恋の罠は酷く切ないけど甘い


今年28歳になったはずだ。

身長は180㎝を超え、何頭身かと思うほど手足も長く、モデルや芸能界から、何度もスカウトをされてきたのを高校時代も見ている。

しかし、そんな昔より貫禄とオーラが増し、切れ長の二重の瞳は怖いほどすべてを見透かしそうな気がしてしまう。
ブラック髪はきちんとセットをされていて、目元には昔はかけていなかった、シルバーフレームの眼鏡。

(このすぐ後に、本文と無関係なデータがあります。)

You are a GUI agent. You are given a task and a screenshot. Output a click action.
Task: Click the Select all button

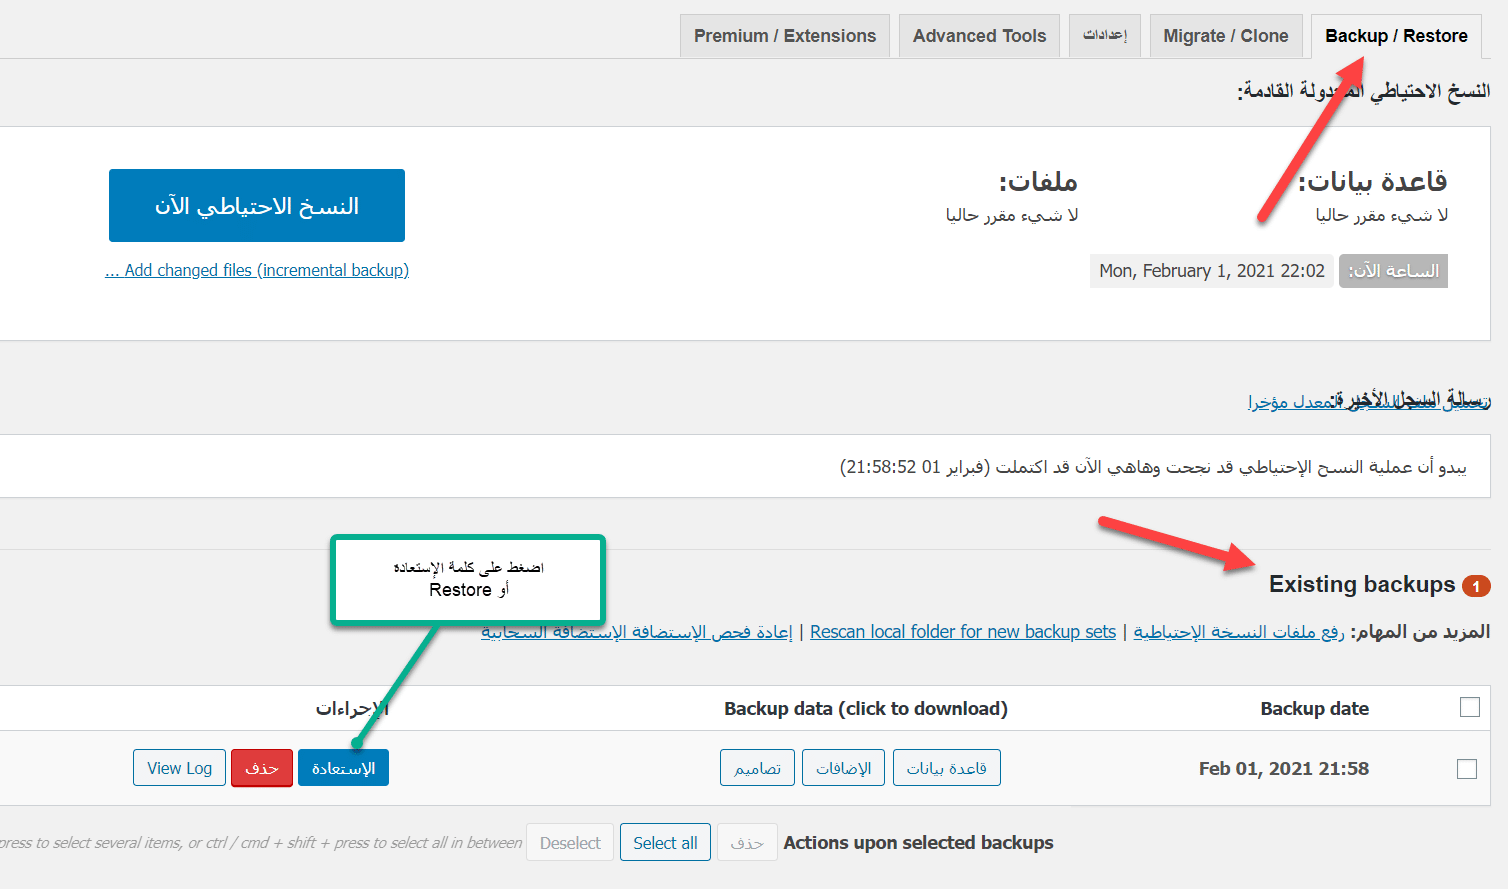click(665, 843)
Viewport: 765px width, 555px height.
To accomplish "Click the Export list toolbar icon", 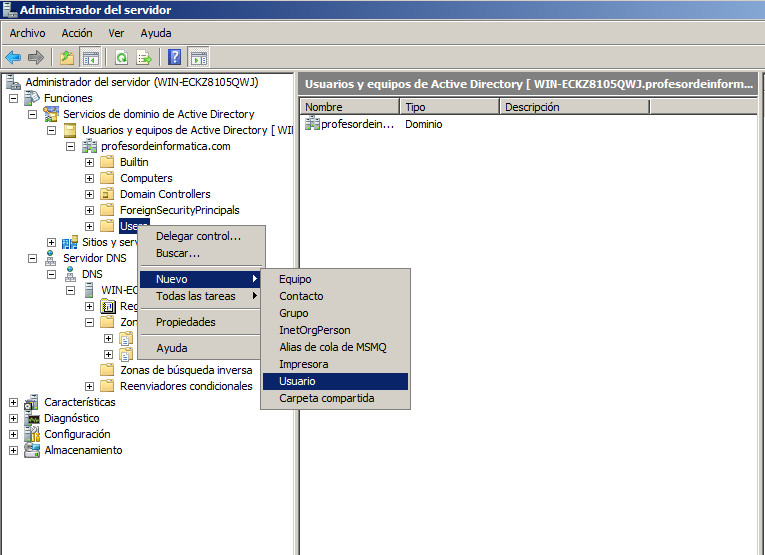I will pos(144,57).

いつもにこやかに笑っていた印象だったが、今の彼からは完璧な経営者の顔をしている。

「今回のプロジェクトで私の第一補佐に入る月城です。しかし、あの先ほど……」

私を紹介したものの、先ほど彼が私に向けた言葉に代表は疑問を持っているようだ。
私は何を言うべきなのかもしれないが、言葉も出ないし藤本社長の顔もみることができない。

何を考えているの?

そう問えるわけもなく、私はただ黙っていた。
「高校時代の後輩なんですよ」
あろうことかサラリと言った彼に、代表がバッっと私に視線を送る。
あの時、会社名が出た時の私の態度の意味を悟ったのだろう。